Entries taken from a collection

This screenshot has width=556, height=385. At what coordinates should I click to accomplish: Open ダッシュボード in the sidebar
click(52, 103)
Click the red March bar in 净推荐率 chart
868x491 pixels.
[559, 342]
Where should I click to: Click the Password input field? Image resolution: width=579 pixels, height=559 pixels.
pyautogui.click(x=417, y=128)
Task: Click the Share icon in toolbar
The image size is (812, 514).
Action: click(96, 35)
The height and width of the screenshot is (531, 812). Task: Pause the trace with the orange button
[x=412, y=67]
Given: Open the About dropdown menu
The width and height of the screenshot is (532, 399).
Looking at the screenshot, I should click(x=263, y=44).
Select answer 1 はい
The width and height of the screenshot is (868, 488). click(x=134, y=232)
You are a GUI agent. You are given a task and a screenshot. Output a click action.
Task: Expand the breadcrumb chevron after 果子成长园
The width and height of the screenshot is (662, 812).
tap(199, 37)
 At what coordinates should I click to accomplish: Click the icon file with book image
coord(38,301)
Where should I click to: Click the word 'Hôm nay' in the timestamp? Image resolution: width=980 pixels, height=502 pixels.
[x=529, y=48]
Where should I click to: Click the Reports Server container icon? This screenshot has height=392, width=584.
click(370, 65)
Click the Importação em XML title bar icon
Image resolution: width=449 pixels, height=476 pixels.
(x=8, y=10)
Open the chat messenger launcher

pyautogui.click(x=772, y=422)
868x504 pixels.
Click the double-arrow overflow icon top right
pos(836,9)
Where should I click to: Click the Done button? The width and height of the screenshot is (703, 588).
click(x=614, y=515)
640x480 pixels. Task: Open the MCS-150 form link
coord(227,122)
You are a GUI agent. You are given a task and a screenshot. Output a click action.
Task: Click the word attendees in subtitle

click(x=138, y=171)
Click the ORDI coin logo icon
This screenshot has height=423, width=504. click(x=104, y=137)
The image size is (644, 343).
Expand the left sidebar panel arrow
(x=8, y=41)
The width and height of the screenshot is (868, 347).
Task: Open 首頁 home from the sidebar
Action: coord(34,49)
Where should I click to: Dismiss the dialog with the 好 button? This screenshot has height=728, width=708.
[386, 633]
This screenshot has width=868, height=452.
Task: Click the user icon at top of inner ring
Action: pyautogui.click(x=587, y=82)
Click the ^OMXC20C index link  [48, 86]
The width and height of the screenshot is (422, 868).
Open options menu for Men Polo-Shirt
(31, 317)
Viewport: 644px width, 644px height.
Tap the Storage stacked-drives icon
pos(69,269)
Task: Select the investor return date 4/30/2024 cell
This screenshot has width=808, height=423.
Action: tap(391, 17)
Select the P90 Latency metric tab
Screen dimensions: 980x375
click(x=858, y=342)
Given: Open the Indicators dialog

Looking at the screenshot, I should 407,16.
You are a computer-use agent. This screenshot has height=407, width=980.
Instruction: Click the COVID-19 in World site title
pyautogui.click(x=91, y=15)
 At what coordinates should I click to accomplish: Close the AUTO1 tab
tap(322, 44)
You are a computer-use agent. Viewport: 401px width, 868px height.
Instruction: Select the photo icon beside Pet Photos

### Work request
Please reproduce, exactly as they appear above, the lines from the line containing "Task: Click the word attendees in subtitle" up to and including the line containing "Task: Select the".

### Completed task
Task: Click the word attendees in subtitle

click(x=138, y=171)
Click the ORDI coin logo icon
This screenshot has height=423, width=504. click(x=104, y=137)
The image size is (644, 343).
Expand the left sidebar panel arrow
(x=8, y=41)
The width and height of the screenshot is (868, 347).
Task: Open 首頁 home from the sidebar
Action: coord(34,49)
Where should I click to: Dismiss the dialog with the 好 button? This screenshot has height=728, width=708.
[386, 633]
This screenshot has width=868, height=452.
Task: Click the user icon at top of inner ring
Action: pyautogui.click(x=587, y=82)
Click the ^OMXC20C index link  [48, 86]
The width and height of the screenshot is (422, 868).
Open options menu for Men Polo-Shirt
(31, 317)
Viewport: 644px width, 644px height.
Tap the Storage stacked-drives icon
pos(69,269)
Task: Select the investor return date 4/30/2024 cell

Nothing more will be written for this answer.